The problem is that fabric softeners can be harmful to both the people who use them and the marine life that ends up swimming in them.

Most fabric softeners are emulsions of water and cationic surfactants, which can cause skin irritation. As the law stands, consumers can never know which surfactant is used because manufacturers are not required to list this. The ingredient label on a bottle of Comfort is particularly galling for what it doesn’t say, since it begins with the words, ‘Comfort contains amongst other ingredients’, and then goes on to list the tiny handful of chemicals that must be listed. But what about the ones that don’t make it on the label?

Fabric softening surfactants can be derived from animals, plants or minerals, as in the case of newer, silicone-based formulations. There is little difference between the chemicals used in fabric softeners and those used in hair conditioners. Whatever they are based on, all fabric softeners work in pretty much the same way, by depositing these surfactants onto the fabric to make it feel softer, reduce static cling, and impart a fresh fragrance.

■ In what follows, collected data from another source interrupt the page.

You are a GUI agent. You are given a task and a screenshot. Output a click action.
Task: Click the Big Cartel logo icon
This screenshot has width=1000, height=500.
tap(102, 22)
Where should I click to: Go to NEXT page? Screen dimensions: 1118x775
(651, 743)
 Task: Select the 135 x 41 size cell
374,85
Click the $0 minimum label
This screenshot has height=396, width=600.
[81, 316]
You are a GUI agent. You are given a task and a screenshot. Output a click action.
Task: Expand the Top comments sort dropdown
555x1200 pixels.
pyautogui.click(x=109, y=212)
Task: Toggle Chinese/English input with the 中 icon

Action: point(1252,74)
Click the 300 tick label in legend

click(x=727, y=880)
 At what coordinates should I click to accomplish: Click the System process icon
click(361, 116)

Liquid formulations added to washing machines during the rinse cycle are by far the most popular choice, though you can also buy fabric-softening sheets for use in the dryer. The latter releases a special resin that deposits a waxy coating on the clothes to make them feel softer.

Because the mechanics of fabric softening don’t vary from brand to brand, manufacturers have turned to perfume to distinguish their products from one another- indeed, many believe fragrance is a key factor in increasing sales. These products are often marketed as luxury items, in much the same way as health and beauty products, which customers are encouraged to purchase in a range of scents to suit all moods. Indeed, Comfort has just launched a new luxury range of fabric ‘conditioners’- Comfort Crème- which come in sleeker bottles and cost nearly three times as much as an ordinary bottle of Comfort.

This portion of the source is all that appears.